C’est pourquoi, quand l’administration Reagan invita Israël à rejoindre son Initiative de défense stratégique, Rabin accepta avec empressement, dans l’espoir que cela lui permettrait d’obtenir, à terme, un système de défense encore indéfini à ce moment contre le danger que représentaient les missiles. Cet accord permettait à Israël de développer un intercepteur de missiles mais, refusant de reconnaître la menace asymétrique que représentaient les missiles syriens et irakiens, les généraux israéliens serrèrent les rangs pour s’opposer au projet. Quand Moshe Arens remplaça Yitzhak Rabin au poste de ministre de la Défense en 1990, il ne tint pas compte des objections des militaires, décida d’acheter auprès des États-Unis les tout récents missiles Patriot PAC 2 (qui possèdent une certaine capacité de défense antimissile) et autorisa le lancement à grande échelle du système de défense antimissile Arrow, conçu par Israel Aircraft Industries (IAI, aujourd’hui Israel Aerospace Industries). Même l’expérience tragique de la guerre du Golfe de 1991, pendant laquelle Israël se montra impuissant face aux missiles irakiens lancés sur Tel-Aviv, n’incita pas le haut commandement militaire israélien à changer d’avis sur ces questions. Il fallut tout le prestige et la forte personnalité d’Yitzhak Rabin, revenu au pouvoir en 1992 en tant que premier ministre et ministre de la Défense, pour surmonter les objections des militaires, soutenir la décision d’Arens et ordonner un développement à large échelle du système militaire Arrow, dont le coût serait partagé avec les États-Unis.

L’hostilité du haut commandement israélien était telle qu’il commença par refuser d’émettre un document opérationnel pour ce programme, qui devint une entreprise semi-publique relevant de l’IAI. Ce n’est que quelques années plus tard que l’aviation militaire israélienne, utilisatrice désignée de ce système, fut autorisée à constituer une unité opérationnelle de défense antimissile. Dès que le consensus fut acquis entre le haut commandement militaire et les civils du ministère israélien de la Défense, les progrès furent continus. Le système Arrow fut officiellement mis en service au sein du commandement de la défense anti-aérienne de l’armée de l’air israélienne en décembre 2000, près de neuf ans après le début de son développement à grande échelle.

○ ○ ○ ○

» CONSIGNES
1) D’après l’extrait sur le système Arrow, à quelle date ce système fut-il officiellement mis en service dans l’armée de l’air israélienne ?
2) Transcrivez sans rien modifier le passage de l’extrait sur le système Arrow qui commence par les mots « L’hostilité du haut » et s’achève sur « à grande échelle. ».
Fondez-vous exclusivement sur l’extrait sur le système Arrow.

○ ○ ○ ○

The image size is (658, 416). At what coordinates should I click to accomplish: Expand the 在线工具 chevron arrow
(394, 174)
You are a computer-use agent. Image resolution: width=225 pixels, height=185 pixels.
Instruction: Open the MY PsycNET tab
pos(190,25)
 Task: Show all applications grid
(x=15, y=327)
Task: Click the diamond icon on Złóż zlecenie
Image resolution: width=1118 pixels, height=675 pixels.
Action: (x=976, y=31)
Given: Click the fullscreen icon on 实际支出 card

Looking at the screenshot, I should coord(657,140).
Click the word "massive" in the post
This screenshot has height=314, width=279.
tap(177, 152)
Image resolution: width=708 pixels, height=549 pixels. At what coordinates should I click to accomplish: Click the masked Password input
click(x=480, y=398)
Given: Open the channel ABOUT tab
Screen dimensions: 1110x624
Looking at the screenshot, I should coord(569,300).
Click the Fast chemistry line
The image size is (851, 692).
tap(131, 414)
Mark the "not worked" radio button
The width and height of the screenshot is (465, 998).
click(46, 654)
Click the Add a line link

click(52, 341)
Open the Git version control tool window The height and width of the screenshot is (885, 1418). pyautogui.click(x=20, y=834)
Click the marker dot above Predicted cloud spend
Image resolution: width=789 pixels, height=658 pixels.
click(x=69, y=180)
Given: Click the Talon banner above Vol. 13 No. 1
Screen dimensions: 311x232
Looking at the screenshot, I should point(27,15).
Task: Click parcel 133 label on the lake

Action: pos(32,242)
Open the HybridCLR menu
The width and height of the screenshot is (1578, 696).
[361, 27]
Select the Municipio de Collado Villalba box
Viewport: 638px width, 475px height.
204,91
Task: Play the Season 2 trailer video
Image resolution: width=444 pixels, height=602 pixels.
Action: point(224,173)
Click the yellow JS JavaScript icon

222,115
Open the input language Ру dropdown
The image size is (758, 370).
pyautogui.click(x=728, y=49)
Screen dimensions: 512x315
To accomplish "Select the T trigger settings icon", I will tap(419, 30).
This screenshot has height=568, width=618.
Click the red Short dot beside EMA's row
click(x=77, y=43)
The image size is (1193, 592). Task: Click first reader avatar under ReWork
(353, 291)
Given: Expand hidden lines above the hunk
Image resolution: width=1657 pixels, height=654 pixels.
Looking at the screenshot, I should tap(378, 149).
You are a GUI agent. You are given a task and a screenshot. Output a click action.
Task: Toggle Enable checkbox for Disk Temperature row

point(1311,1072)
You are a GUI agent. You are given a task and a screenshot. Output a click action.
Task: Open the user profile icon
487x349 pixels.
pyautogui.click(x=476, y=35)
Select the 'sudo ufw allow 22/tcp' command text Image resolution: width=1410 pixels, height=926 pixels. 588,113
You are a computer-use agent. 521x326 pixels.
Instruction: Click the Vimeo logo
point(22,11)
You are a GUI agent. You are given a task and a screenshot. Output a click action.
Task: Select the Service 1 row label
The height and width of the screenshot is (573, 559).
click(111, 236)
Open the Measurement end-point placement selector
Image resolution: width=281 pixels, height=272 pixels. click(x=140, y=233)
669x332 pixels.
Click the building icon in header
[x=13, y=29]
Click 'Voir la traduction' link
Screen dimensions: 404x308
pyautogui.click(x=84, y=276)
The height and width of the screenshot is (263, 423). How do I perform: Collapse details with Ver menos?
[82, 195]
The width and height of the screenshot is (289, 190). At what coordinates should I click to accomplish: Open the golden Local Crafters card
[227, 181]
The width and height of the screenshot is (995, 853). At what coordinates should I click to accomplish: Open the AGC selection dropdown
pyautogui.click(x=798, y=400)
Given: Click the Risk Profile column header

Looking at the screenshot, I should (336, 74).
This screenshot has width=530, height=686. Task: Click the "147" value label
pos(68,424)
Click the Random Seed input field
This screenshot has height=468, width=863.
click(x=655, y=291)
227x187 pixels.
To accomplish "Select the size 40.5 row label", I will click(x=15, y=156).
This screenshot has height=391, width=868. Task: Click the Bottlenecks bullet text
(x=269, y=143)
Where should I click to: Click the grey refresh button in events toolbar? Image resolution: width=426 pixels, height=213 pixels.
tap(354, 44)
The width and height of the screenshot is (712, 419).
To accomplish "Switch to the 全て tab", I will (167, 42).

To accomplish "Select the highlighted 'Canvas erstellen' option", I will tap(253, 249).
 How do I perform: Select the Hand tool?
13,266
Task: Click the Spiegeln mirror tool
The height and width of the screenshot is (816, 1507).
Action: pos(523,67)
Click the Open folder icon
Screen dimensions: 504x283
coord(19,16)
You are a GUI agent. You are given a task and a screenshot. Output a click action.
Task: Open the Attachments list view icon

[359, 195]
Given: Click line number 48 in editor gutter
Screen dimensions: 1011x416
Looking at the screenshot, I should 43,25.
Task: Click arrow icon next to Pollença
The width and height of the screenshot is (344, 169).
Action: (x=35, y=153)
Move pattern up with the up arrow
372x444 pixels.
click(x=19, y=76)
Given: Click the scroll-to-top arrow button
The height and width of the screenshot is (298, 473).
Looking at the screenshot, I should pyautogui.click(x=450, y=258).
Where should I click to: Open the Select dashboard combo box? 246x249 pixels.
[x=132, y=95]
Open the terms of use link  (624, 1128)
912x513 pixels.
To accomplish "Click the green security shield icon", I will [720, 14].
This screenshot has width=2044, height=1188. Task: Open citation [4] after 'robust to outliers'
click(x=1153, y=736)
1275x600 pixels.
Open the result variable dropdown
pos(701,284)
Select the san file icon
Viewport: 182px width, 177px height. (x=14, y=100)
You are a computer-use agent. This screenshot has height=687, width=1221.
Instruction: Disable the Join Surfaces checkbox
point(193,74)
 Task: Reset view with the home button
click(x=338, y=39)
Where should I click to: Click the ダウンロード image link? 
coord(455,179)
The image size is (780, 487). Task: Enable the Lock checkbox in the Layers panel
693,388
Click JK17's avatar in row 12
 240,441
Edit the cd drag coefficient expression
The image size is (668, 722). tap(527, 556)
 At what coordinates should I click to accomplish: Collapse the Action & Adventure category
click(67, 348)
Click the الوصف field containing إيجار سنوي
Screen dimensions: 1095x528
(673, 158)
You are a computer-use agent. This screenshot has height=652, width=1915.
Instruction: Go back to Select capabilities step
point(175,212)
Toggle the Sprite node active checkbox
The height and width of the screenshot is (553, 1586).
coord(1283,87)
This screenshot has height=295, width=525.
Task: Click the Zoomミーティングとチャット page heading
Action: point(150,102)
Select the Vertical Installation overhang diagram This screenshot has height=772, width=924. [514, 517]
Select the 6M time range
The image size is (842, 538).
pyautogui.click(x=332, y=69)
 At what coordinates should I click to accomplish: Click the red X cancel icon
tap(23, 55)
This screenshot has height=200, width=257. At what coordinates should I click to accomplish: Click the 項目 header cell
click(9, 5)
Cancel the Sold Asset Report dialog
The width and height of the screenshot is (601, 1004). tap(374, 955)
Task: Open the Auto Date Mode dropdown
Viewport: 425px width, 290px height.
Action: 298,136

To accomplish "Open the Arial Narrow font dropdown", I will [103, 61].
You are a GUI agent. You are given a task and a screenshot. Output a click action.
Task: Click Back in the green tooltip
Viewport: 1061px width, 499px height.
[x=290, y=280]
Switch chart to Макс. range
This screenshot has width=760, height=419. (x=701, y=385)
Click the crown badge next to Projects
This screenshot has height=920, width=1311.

○ ○ ○ ○

» RÉPONSES PAR CONSIGNE
1) En décembre 2000.

2)
L’hostilité du haut commandement israélien était telle qu’il commença par refuser d’émettre un document opérationnel pour ce programme, qui devint une entreprise semi-publique relevant de l’IAI. Ce n’est que quelques années plus tard que l’aviation militaire israélienne, utilisatrice désignée de ce système, fut autorisée à constituer une unité opérationnelle de défense antimissile. Dès que le consensus fut acquis entre le haut commandement militaire et les civils du ministère israélien de la Défense, les progrès furent continus. Le système Arrow fut officiellement mis en service au sein du commandement de la défense anti-aérienne de l’armée de l’air israélienne en décembre 2000, près de neuf ans après le début de son développement à grande échelle.